To: Amelia Carhartt who wrote (73173)4/15/2011 9:28:55 AM
From: alpine_climber  Respond to of 218079
 
Did you do an 'objective' comparison, woe betide, and may you live a long and interesting life, for a once-in-a-lifetime, top-of-the-line, unbranded, but absoutely-made-in-China tophat?



To: Amelia Carhartt who wrote (73173)4/15/2011 9:59:26 AM
From: elmatador  Read Replies (1) | Respond to of 218079
 
I made the same observation.
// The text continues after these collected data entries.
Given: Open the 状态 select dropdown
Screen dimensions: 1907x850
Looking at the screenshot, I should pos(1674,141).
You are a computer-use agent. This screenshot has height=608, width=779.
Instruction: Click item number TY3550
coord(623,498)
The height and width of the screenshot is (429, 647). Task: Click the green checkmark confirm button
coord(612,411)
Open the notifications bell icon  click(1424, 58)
In Germany you have three tier of stuff you want to buy: clothes and shoes.

Low
Medium
High

Between the mid-80s to early 90s I worked in northern Nigeria (Temp. between 24 to 33ª C) very few items of clothing needed.

I used to buy clothes once year in Germany since I worked for Munich-based compnay and went there once a year.

Stuff needed to be low tier since the house help did not know how to use washing machines.

Thus it was a waste to buy any clothing items.

Just bought a few items middle tier clothes and shoes.

The bulk were boxer shorts, socks, shirts and trousers and was amazed how good cheap stuff and how long they lasted.

March 2009, I had a workshop in Munich and decided to buy a few things: (I'm in Angola same situation as Nigeria)

I discovered the cheap stuff was no longer good and really crap indeed.

The conclusion can be that:

what was once low tier is now middle and what was middle is now top tier.